**Objective:** Starting at the first of the items below and ending at the line containing "coord(31,162)", rewrite those lines with "yellow banner" swapped for "orange banner" and everything else left as it is.

########################################

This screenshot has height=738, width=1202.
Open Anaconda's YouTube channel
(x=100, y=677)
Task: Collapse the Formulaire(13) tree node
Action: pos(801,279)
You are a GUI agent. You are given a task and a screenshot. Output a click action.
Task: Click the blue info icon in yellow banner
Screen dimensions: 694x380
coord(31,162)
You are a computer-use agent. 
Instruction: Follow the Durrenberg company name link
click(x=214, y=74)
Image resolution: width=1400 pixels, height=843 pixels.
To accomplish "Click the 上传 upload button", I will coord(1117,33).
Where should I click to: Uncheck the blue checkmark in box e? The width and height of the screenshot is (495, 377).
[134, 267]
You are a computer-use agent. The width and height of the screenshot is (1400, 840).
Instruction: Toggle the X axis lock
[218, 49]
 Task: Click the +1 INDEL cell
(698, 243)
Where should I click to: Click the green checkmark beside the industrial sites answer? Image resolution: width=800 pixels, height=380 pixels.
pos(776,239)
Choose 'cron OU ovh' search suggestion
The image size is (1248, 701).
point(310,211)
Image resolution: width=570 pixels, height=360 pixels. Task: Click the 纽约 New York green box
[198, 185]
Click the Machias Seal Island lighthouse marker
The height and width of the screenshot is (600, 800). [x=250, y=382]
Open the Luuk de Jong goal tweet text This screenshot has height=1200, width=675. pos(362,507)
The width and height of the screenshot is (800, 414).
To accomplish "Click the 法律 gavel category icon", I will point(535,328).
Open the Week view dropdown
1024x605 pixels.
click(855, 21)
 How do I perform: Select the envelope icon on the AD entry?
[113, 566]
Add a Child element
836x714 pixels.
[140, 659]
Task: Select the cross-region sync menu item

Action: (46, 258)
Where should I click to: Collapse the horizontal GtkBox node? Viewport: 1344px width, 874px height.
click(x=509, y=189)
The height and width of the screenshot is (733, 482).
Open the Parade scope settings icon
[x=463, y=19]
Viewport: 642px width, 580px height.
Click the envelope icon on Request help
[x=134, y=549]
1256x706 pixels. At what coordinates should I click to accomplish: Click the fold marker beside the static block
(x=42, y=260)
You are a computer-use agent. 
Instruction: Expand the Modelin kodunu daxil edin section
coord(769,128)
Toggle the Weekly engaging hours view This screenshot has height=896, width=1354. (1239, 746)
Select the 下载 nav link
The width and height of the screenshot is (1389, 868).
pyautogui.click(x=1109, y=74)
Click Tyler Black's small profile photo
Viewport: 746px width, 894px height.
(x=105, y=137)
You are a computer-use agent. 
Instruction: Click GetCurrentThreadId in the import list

########################################

**Task output:**
This screenshot has height=738, width=1202.
Open Anaconda's YouTube channel
(x=100, y=677)
Task: Collapse the Formulaire(13) tree node
Action: pos(801,279)
You are a GUI agent. You are given a task and a screenshot. Output a click action.
Task: Click the blue info icon in orange banner
Screen dimensions: 694x380
coord(31,162)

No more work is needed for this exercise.